# Solved: no internet through switch (Netgear router Netgear switch)



## bezmon (May 5, 2009)

Good Evening
hope someone can help

i have a netgear router dg834gt and netgear switch gs608

2 computers connected direct to router work fine (using vista!)

yet 4 computers through switch have no internet access!! (using xp)

switch is connected via Cat5E cable to router
have tried everything i can think, with exceptions of upgrading firmware!

any help would be greatly recieved! (am having to make do with dongle!)

Cheers


----------



## Gr3iz (Mar 9, 2009)

What kind of lights are on on the switch for the port connecting the router to the switch?


----------



## bezmon (May 5, 2009)

hiya mate

on the router the light is green
on the switch the light in orange (as far as i can remember it as always been orange)
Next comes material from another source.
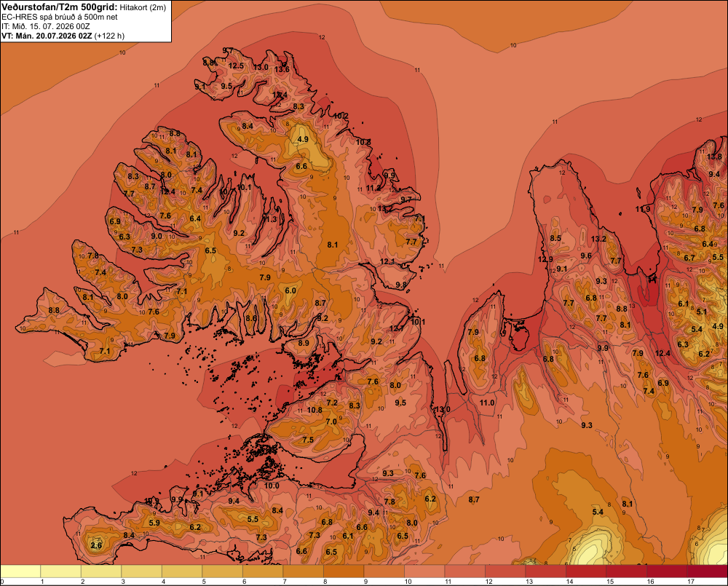Click the 2.6 temperature label on the map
it was all working until i changed the router, the old kept dropping connection

i have logged into the router from one of the machine its works with a gone through to the connected devices only to find the two there i know are working


----------



## Gr3iz (Mar 9, 2009)

The 4 computers that cannot access the Internet, what kind of IP addresses do you get on them? Consistent with the ones that do work? Hopefully all are using DHCP, or at least staticked to an address within the router's subnet.

In other words, if the working units are getting addresses like 192.168.1.xx, hopefully the non-working units do not have IP addresses of 192.168.0.xx, or, worse yet, 169.xx.xx.xx.


----------



## bezmon (May 5, 2009)

the two i have checked have got 192.168.0.xx ip address, when doing ipconfig/all from cmd. brings up all the correct gateways and subnet mask numbers


----------



## Gr3iz (Mar 9, 2009)

These are two of the non-working units? Do the working ones also fall in the 192.168.0.xx subnet?
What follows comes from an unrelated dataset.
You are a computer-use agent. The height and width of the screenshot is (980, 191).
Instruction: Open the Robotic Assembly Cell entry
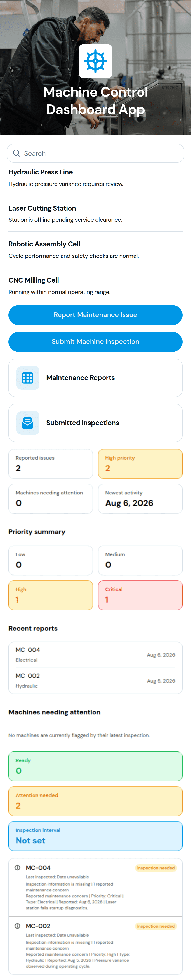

What happens if you connect one of the XP systems directly to the router? Or, one of the Vista systems to the switch?


----------



## bezmon (May 5, 2009)

hiya mate

have check all four connected hrough the switch they all fall in 192.168.1.XX (xx equals 33/34/36/37)

the default gateway is 169.254.0.1 ??


----------



## bezmon (May 5, 2009)

i have now upgraded the firmware to the latest version, still the same


----------



## bezmon (May 5, 2009)

connected direct to xp machine and internet works fine!


----------



## Gr3iz (Mar 9, 2009)

Something's not quite right here ...

The Default Gateway should be your router. I would expect that to be in the 192.168.x.xx range.

You indicated above (in #5) that you had IP addresses of 192.168.0.xx. I'm guessing the IP of the Default Gateway is also 192.168.0.xx on those systems (the Vista systems?). I don't know where the XP systems are getting the 169.254 gateway information. The router should be providing the DHCP for all systems on your network. The switch does not have that capability.


----------



## bezmon (May 5, 2009)

solved it

we have a network hard drive as a back up!!

its has a static ip address 196.168.1.1 was conflicting with router!

changed ip address of network hard a everyone was back on-line
2 days stessed sorted

thanks everyone for your input!


----------



## Gr3iz (Mar 9, 2009)

Excellent! Glad to hear it!


----------